When is it okay to discipline someone else’s child? My husband gets aggravated when our son’s friends misbehave, and is in the habit of telling them to “knock it off.” He has even done so when those children’s parents are present. I agree with him that some of our son’s friends are overindulged and that their parents should be keeping them in line, but I think he is overstepping his bounds.
Not Our Problem
Here’s what you left out of your letter: your husband’s contact information. Clearly, he’s a guy I’d like to hang with — especially at a child’s birthday party. I’m with him on this one, to a point.
For folks trying to raise their sons and daughters to be people who respect others and live within reasonable boundaries, nothing is as aggravating as OPK (Other People’s Kids). They’re why your efforts seem undone at the end of certain school days, and why your child comes home from parties with a new list of demands and a bad case of what our folks called “smart mouth.” In other words, OPK really are your problem.
Before we get to your husband, though, let’s talk about the essential service that the brattiest of your son’s friends provide. To be perfectly Oprah about it, the behavior of OPK makes for great teachable moments: the trick is to focus your teaching on labeling the behavior and not the child, no matter how appropriate the words “spoiled brat” might seem.
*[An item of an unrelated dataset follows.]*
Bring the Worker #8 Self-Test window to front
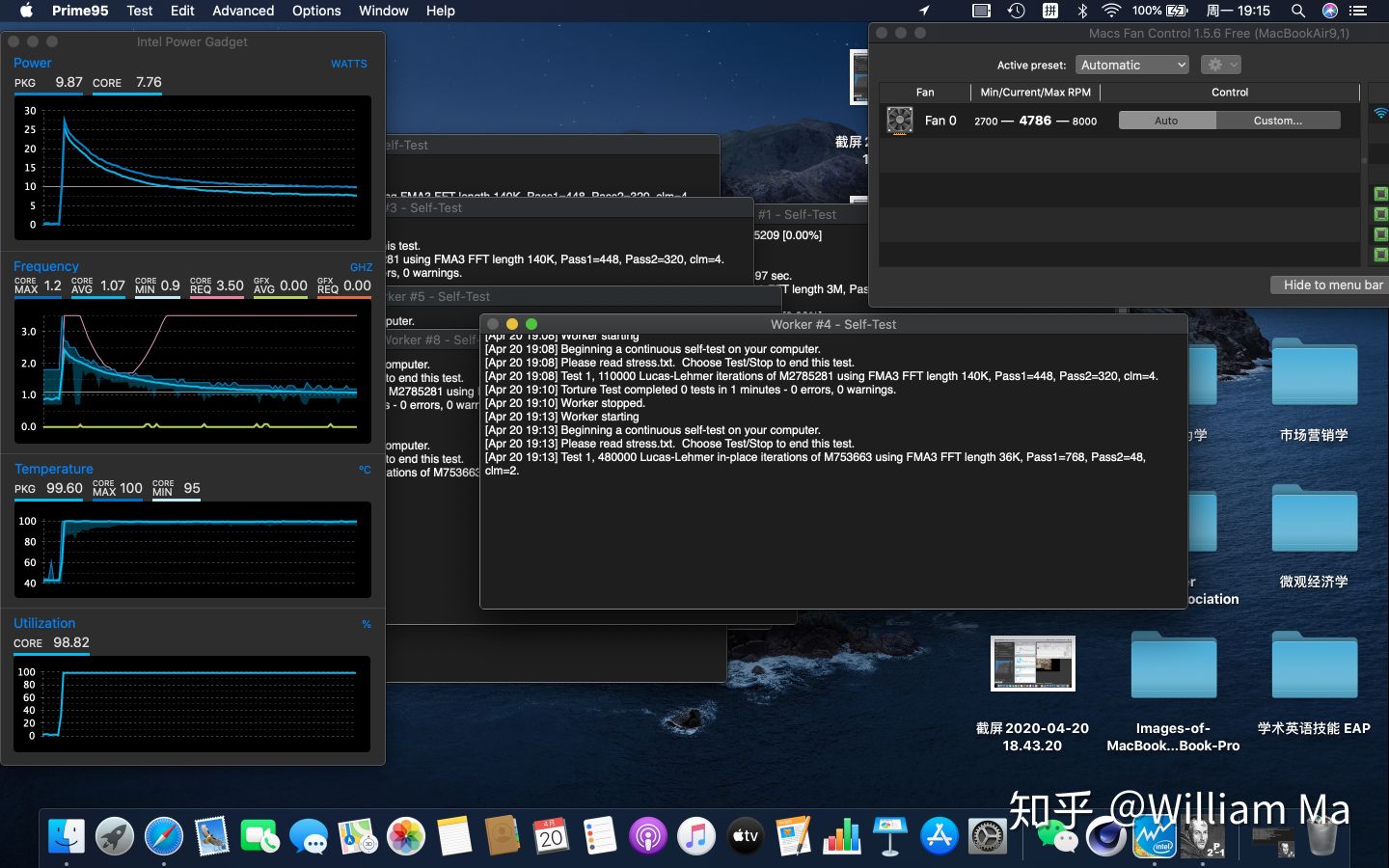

Here’s an example: You’re in the cereal aisle when you and your son witness the classic supermarket power struggle not 25 feet in front of you. There’s mother and daughter, and daughter is grabbing the sugary-est of sugar cereals, yelling shrilly over her mother’s protestations until they’re literally having a tug of war over a box with a Cap’n on it. Now, you can’t very well step in, because it isn’t your business, and because there’s no potential for serious harm. (Except maybe to your eardrums.) What you can do is turn your cart around, head to another aisle, and have a chat with your son. “That was very upsetting,” you might start. Then go with a question: “Do you think that’s how to get your way? By whining and carrying on?” Notice that you’ve just posed a question that has a built in answer — and all kinds of implicit condemnation.
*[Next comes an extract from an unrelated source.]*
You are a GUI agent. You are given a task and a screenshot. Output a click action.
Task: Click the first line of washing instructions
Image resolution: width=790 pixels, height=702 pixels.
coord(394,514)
But no name-calling. By labeling the behavior as whiny, you’ve made it clear to your own child that acting out like that is unacceptable to you, and you’ve done it in a way that’s firm, but almost collaborative. You didn’t lecture your son — who wasn’t misbehaving — with some form of “You’d better never do that,” but instead gave him an opportunity to see how upset brattiness makes you. In short, you made him feel warned and not blamed.
When your son is in a group, though, and the play is getting either rough or inconsiderate, you and your husband have every right to step in — though again, to correct the behavior, and not label a child. “Knock it off” shows disapproval of what’s going on; it’s not a blanket condemnation of the kids. I wrote that I’m with your husband “to a point,” because I think “knock it off” isn’t enough, and correction should come with an explanation. I’m fond of “Hey, guys? This is a store, not a playground. Settle.” I’ve also been known to throw out a judicious, “That’s not what that’s meant for. Treat our stuff respectfully.” For me, the rule of thumb is always this: if my child is either involved or within earshot, I step in to stuff that makes me uncomfortable. I’m not trying to teach anyone else’s children, I’m trying to teach my own where the boundaries are.
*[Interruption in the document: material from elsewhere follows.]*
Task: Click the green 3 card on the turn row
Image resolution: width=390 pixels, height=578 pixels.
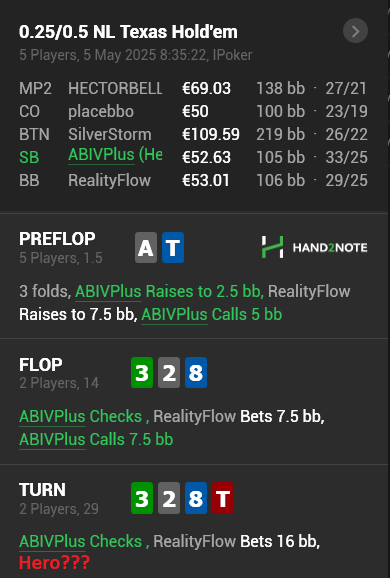Action: (142, 498)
Finally, let me add that I think you used the word “discipline” incorrectly: when your husband cries “knock it off!” in the middle of a group of rowdy kids, he’s attempting to stop behavior, but he’s not punishing OPK.
Unfortunately for all of us, neither are their parents.
Yours in peace and quiet,
Philip Van Munching is a New York Times bestselling author of advice books, and was a finalist last year in the Good Morning America nationwide “advice guru” search. Email your questions to email@example.com.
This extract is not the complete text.